=== DATA EXTRACTS ===
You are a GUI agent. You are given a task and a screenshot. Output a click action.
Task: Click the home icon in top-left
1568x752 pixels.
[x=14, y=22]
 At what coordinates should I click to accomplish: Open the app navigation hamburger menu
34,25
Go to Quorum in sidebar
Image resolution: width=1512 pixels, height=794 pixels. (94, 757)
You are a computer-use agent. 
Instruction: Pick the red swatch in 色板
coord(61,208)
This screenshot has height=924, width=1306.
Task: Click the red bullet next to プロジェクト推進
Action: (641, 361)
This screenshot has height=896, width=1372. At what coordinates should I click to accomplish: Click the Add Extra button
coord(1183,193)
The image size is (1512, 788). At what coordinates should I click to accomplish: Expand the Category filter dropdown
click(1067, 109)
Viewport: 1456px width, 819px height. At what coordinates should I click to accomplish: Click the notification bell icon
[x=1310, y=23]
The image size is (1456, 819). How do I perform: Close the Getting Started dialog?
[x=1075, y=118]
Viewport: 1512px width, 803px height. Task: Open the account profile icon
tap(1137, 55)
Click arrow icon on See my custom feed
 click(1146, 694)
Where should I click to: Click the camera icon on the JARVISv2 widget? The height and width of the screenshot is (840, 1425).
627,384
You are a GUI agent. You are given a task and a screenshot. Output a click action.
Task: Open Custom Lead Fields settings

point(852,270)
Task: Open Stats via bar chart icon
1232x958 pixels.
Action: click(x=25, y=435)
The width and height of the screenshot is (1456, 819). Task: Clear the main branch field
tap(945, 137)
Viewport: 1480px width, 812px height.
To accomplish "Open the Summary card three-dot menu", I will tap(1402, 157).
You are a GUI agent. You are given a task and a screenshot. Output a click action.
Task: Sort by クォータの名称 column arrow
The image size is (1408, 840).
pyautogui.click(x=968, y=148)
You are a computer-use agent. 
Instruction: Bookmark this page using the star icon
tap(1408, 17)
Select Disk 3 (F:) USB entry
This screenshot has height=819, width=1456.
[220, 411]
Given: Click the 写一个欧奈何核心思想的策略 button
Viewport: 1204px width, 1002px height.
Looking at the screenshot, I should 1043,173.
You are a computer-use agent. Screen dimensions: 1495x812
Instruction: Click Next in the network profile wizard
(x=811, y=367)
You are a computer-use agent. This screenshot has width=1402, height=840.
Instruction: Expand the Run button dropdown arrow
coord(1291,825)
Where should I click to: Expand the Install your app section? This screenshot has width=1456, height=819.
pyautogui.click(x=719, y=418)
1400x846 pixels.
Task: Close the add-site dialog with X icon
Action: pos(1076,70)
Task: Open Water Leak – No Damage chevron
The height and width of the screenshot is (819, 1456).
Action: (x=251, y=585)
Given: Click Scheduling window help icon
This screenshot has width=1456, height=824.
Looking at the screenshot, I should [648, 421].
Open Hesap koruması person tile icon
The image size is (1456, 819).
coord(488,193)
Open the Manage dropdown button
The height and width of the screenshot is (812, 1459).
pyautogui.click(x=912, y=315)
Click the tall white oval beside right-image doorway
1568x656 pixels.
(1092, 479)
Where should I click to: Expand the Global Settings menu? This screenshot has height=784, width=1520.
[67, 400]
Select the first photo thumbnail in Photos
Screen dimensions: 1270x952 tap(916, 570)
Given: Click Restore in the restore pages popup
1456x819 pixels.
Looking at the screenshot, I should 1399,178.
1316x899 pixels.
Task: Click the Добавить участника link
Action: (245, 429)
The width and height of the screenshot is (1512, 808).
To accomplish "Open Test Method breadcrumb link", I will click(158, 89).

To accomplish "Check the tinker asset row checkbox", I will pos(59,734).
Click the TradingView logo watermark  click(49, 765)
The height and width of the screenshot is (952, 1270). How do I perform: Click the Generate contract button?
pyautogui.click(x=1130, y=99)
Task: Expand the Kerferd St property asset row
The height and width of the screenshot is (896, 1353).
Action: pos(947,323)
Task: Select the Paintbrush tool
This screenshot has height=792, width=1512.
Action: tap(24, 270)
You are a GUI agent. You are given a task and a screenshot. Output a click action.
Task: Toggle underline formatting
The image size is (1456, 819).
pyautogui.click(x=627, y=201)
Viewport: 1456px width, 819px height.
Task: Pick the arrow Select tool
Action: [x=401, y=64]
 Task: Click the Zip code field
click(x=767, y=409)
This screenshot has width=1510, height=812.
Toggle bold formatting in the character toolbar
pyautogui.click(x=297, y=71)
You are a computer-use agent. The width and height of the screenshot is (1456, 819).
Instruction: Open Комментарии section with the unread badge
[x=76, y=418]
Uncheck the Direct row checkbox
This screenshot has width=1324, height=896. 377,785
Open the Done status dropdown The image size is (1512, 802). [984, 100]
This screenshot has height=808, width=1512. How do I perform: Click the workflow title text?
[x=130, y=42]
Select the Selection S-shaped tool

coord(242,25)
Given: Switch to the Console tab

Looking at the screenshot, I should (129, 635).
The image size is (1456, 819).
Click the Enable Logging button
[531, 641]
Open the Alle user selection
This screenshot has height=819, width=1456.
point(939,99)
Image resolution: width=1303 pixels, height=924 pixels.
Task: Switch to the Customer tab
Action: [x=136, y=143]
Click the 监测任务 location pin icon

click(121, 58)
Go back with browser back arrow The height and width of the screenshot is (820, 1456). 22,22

=== EXERCISE OBJECTIVE ===
Say how many lines in the data hold the string "asset", and say nothing else.

=== SOLUTION ===
2